Wednesday, May 23, 2012

the Real Thing.

i get that a lot of the reason that i struggle with men, might be that they assume that i'm something different than what i am, because i am an openly sexual person.  maybe they think i don't have any thing else to offer, but being comfortable being nude in front of people or putting on a performances that celebrate sexuality, doesn't mean that a person sleeps around...
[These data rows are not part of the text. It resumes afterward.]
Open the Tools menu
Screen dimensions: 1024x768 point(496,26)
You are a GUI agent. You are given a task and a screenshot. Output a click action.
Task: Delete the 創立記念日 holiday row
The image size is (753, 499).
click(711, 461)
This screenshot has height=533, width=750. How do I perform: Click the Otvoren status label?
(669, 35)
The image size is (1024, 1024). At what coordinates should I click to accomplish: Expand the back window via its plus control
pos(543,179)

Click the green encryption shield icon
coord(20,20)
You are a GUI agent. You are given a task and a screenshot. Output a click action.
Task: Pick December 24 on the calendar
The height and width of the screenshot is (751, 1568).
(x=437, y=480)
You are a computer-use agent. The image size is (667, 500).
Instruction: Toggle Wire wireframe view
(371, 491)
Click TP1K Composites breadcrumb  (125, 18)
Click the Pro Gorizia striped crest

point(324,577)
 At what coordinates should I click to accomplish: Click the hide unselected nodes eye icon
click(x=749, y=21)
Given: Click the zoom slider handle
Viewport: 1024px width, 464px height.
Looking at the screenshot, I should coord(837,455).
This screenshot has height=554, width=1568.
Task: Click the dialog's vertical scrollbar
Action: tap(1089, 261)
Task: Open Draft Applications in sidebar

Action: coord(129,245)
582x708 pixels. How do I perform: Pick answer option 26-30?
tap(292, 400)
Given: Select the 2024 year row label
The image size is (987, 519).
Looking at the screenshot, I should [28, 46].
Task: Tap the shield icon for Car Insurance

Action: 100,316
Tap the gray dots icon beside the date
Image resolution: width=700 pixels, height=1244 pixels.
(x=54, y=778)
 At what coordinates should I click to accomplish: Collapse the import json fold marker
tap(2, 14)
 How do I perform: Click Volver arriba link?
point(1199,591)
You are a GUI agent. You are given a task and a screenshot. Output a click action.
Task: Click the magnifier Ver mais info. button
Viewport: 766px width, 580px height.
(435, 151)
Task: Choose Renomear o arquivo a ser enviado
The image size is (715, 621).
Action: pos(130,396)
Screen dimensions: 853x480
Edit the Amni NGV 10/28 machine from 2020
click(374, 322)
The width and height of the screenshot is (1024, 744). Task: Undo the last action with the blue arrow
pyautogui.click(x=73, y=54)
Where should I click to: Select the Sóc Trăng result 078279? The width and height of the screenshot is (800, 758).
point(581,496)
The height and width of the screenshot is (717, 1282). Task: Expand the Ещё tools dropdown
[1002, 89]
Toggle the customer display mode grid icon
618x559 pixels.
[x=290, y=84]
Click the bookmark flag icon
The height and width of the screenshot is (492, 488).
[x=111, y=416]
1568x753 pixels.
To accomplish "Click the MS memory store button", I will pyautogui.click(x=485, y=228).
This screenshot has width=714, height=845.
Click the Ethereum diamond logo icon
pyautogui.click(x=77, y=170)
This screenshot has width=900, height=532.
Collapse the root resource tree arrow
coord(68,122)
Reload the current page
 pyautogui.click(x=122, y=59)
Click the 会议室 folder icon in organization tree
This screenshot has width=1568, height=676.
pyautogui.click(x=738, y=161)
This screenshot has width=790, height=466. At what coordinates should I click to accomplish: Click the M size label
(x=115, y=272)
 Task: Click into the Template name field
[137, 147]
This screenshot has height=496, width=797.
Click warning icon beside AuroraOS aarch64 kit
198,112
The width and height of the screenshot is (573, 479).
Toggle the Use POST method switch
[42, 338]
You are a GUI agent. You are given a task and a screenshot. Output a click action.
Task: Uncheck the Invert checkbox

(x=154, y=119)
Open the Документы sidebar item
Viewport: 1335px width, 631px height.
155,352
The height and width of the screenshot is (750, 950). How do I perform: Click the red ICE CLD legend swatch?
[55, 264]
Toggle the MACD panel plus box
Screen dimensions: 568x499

well, last nights events didn't do much to replenish my faltering faith that very many good men are out there.  like, i know that not all guys are douchebags, but when this same old stuff is happening to many of the AMAZING women that i love and it makes me angry beyond words.  Don't get me wrong, i don't hate men,  i just have zero tolerance for self-serving people that put their desire for pleasure above another persons emotional well being.

when i started to write this blog, i had no intention to have it be so much ranting about stupid guys...so i am going to do my best to include more about myself, less in relation to the randoms that i have been encountering.

on a better note, i had a very candid conversation with my father today about the financial difficulties i am having and how it's affecting my schooling. i told him that i was at wits end, and was going to go back to stripping, to which he responded with a vehement "NO".  i am just waiting for he and his wife to go to dinner, so we can discuss what can be done, to keep the structure of my life intact.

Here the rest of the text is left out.